October 30, 2013 at 7:41 am

Sustainability Studies: Thriving in the Anthropocene Era

“Meeting the needs of the present while safeguarding
Earth’s life-support system, on which the welfare of
current and future generations depends.”

By Dr. Nancy Manring

College of Arts & Sciences faculty are tackling the challenges of the 21st century by building interdisciplinary and team-taught courses around a new set of curricular themes.

Sustainability has become the dominant framework for understanding the challenges of the Anthropocene Era, the geological era in which humans significantly have altered the functioning of Earth’s biophysical systems. As a curricular theme, Sustainability Studies invite critical exploration of a multitude of complex issues from the local to the global levels, including resilience of social-ecological systems and social change; resource management and sustainable development; climate change; global capitalism and industrial agriculture; inter-generational equity; environmental justice, ethics and citizenship; consumption, and personal sustainability.
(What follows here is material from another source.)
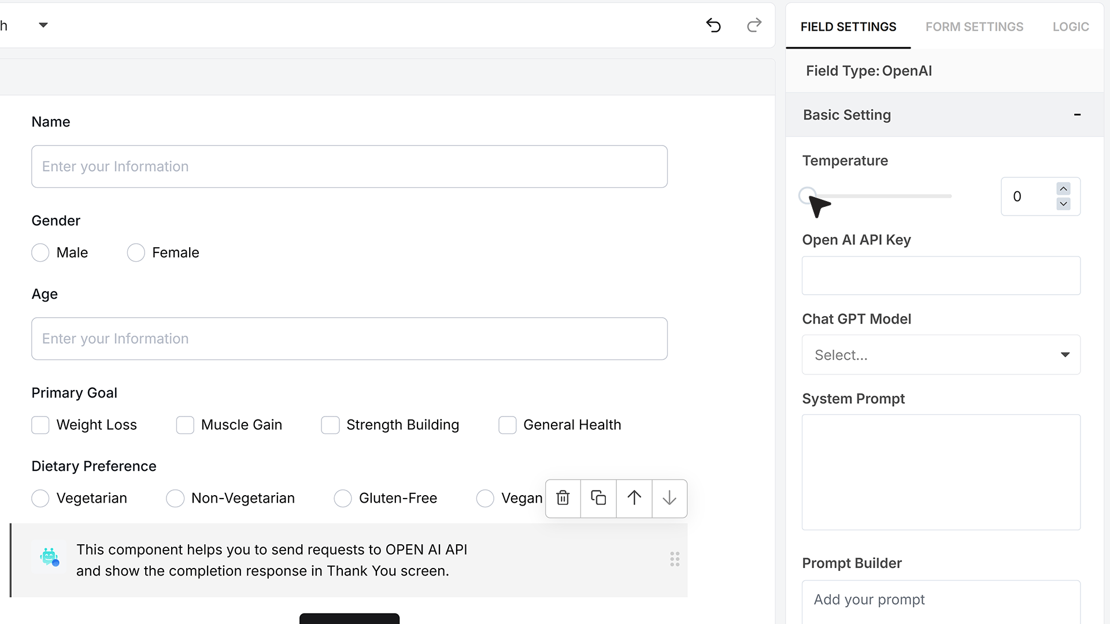Collapse the Basic Setting section
The width and height of the screenshot is (1110, 624).
[1077, 114]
Figure 1: The most recent models of sustainability portray 3 concentric circles to illustrate that “the stable functioning of Earth systems . . . is a prerequisite for a thriving global society” (Griggs et al., 2013, p.305).
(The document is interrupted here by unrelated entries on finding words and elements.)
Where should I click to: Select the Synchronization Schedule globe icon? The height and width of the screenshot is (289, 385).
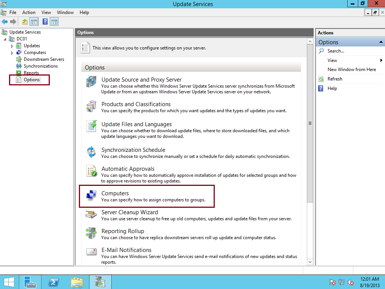[x=91, y=152]
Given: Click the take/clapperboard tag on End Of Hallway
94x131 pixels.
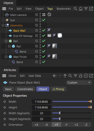Looking at the screenshot, I should [49, 35].
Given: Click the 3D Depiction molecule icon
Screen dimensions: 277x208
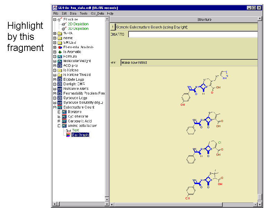Looking at the screenshot, I should (x=64, y=29).
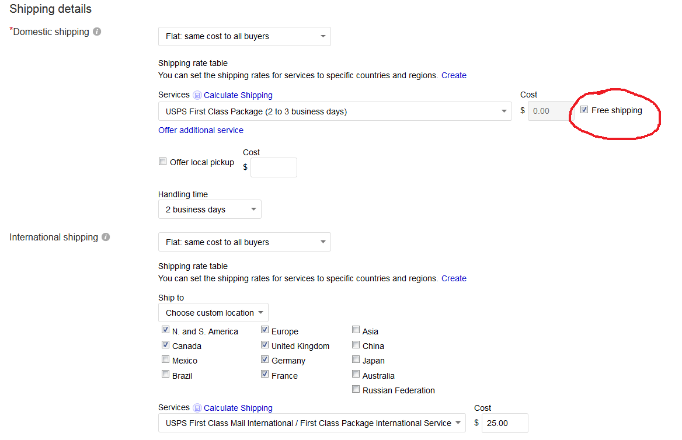
Task: Open the domestic flat cost type dropdown
Action: (245, 37)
Figure 1: The most recent models of sustainability
portray three concentric circles to illustrate that “the stable functioning of Earth systems . . . is a prerequisite fora thriving global society” (Griggs et al., 2013, p.305).

The College of Arts & Sciences is uniquely positioned to provide the curricular foundation for Sustainability Studies. Sustainability Studies integrate knowledge from the social sciences, natural sciences and the humanities in a coherent framework that enables students to think critically about economic, social, political and cultural assumptions about humans’ relationships to the environment (see figure 1). In the face of increasingly urgent global environmental problems, Sustainability Studies engage students in multidisciplinary problem solving, reflective conversation, and critical exploration of societal values. Sustainability Studies also invite students to explore their own personal values, and envision a meaningful future in which they can thrive.
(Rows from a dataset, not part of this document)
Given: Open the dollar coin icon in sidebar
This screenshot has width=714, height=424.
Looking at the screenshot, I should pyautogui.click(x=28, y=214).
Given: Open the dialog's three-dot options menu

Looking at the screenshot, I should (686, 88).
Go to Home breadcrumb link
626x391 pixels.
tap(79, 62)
The sustainability curricular theme is a strong complement to a wide variety of majors, minors and certificates in Arts & Sciences as well as across Ohio University. The theme also will contribute to students’ post-graduation success: public and private sector organizations in the United States and across the globe increasingly are seeking individuals with collaborative, multidisciplinary problem-solving skills and a solid grasp of contemporary sustainability challenges. The theme builds on and contributes to the Common Experience Project on Sustainability, and it is enriched by the many opportunities for student involvement provided by the Office of Sustainability. In addition, the sustainability theme furthers the implementation of the Ohio University Sustainability and Climate Action Plans.

Core Faculty

The development of the Sustainability Studies theme is led by Dr. Nancy Manring (Political Science) and a Core Curriculum Group of three faculty members: Dr. Alyssa Bernstein (Philosophy), Dr. Dina Lopez (Geology) and Dr. Edna Wangui (Geography).

Theme Curriculum

The Introductory Course (under development) will be based on the concept of planetary boundaries. This framework introduces students to essential planetary systems and leads to exploration of intertwined environmental, social and economic sustainability challenges from the local to global levels. Consistent with the multidisciplinary, multifaceted nature of sustainability, students can select from a broad and diverse range of elective courses that will fulfill the Arts & Sciences breadth of knowledge requirements.

The Capstone Seminar (under development) will be focused on sustainability citizenship. Sustainability citizenship provides an inspiring lens for exploring individual and collective responsibility and choice in the context of global sustainability challenges. It also facilitates reflection about personal sustainability and incorporates community-based problem solving.